THE three-hour party at the packed 80,000-seat arena in east London gave the world a chance to celebrate 11 days of Paralympic competition that have shifted perceptions and shattered stereotypes about the disabled.

"In this country, we will never think of sport the same way and we will never think of disability the same way," said Sebastian Coe, chairman of the London organising committee. "The Paralympians have lifted the cloud of limitation."

Irish athlete Michael McKillop -- whose mum Catherine presented his gold medal earlier in the week -- proudly received The Whang Youn Dai Achievment Award for embodying the spirit of the Games.

Central to the closing ceremony were the 4,200 Paralympians from 164 nations who encircled the field of play from the start, waving flags and taking in the extraordinary atmosphere.

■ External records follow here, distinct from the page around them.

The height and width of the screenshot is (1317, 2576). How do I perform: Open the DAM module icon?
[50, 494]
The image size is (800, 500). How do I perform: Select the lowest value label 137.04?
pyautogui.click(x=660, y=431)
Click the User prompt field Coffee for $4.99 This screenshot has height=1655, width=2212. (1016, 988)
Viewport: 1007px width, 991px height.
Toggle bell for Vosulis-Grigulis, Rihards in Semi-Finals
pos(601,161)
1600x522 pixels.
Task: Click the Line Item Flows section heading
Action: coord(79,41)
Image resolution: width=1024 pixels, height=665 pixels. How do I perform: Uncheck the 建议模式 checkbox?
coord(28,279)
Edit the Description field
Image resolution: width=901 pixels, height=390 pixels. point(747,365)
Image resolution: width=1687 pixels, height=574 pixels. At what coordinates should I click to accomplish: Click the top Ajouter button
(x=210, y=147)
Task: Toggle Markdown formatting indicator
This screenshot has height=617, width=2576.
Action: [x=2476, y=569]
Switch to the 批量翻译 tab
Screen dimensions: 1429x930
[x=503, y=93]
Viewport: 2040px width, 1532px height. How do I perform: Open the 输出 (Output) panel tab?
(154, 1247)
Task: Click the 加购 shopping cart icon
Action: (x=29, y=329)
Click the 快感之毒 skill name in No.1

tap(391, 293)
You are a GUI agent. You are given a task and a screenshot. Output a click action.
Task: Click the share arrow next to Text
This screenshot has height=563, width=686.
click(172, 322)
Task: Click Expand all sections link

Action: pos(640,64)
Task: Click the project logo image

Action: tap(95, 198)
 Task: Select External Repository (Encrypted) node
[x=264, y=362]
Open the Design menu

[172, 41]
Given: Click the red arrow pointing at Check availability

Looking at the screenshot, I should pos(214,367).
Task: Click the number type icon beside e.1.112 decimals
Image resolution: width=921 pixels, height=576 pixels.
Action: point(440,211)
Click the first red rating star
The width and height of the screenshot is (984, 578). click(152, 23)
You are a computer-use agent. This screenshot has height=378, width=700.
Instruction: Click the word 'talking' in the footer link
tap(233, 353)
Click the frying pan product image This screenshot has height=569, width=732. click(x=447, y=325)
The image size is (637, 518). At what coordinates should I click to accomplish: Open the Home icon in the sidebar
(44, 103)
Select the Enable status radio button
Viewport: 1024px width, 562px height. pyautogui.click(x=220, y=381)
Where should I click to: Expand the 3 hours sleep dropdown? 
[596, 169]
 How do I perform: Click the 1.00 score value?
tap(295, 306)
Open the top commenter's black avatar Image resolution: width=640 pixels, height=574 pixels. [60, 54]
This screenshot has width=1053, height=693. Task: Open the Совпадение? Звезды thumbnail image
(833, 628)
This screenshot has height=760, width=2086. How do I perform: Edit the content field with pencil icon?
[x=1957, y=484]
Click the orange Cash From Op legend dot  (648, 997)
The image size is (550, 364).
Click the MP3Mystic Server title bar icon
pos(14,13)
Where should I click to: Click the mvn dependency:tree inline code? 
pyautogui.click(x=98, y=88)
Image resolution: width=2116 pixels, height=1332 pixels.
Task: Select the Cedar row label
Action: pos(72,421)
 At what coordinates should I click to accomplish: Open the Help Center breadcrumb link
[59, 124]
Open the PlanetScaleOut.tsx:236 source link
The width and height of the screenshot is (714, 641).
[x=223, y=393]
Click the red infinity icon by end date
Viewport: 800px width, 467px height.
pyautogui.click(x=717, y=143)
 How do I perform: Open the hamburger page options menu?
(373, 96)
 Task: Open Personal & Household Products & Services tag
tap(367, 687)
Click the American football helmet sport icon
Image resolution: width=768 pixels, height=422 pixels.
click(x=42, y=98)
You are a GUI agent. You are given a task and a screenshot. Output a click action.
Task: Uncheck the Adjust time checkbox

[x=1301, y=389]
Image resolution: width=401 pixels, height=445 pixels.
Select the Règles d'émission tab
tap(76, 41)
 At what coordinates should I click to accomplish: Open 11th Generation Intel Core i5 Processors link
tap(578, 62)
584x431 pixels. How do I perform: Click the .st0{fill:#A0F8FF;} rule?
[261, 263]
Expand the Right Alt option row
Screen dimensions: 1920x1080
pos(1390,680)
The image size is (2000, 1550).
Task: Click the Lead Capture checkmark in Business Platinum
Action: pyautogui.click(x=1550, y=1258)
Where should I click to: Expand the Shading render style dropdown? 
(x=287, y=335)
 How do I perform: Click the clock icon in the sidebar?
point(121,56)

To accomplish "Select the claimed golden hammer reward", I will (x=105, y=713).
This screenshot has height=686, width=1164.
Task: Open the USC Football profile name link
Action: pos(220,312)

They created an international mosh-pit in front of the stage as volleys of fireworks rocketed above.

"I think it's been an absolute triumph from start to finish," said British prime minister David Cameron, whose disabled son Ivan died in 2009.

"I think back to Ivan. As every parent, you think about all the things they can't do, but at the Paralympics they are superhuman, you see all the things they can do."

Coming after a hugely successful Olympic Games, the 2012 Paralympics broke all records, with 2.7 million spectators cramming into venues, more than $70m (e54.8m) raised in ticket sales and the Games broadcast in more than 100 countries. They are unprecedented figures as sports fans displayed an enthusiasm previously unseen in the 52-year history of the Paralympics.

Proud flag-bearers from all competing nations marched in before a parade of 25 trucks and motorcycles stormed the stadium and kick-started Coldplay's set.

Frontman Chris Martin belted out hits such as Clocks, Viva La Vida and Paradise.

Rihanna, who first appeared dressed in a flowing orange gown before changing to a see-through black top and dark sunglasses said: "Being at the Paralympics is the biggest honour. These athletes are gladiators and are a true inspiration."

The stars, who have sold millions of records, were paid £1 (e1.25) to play.


The ceremony finished with the extinguishing of the flame, ending the games in London and passing the baton to Rio de Janeiro for 2016, with Rio's Mayor Eduardo Paes waving the Paralympic flag.

Sir Philip Craven, president of the International Paralympic Committee, said: "We are enlightened and armed with a superior knowledge of what can be achieved.

"The legacy of these games will be long-lasting."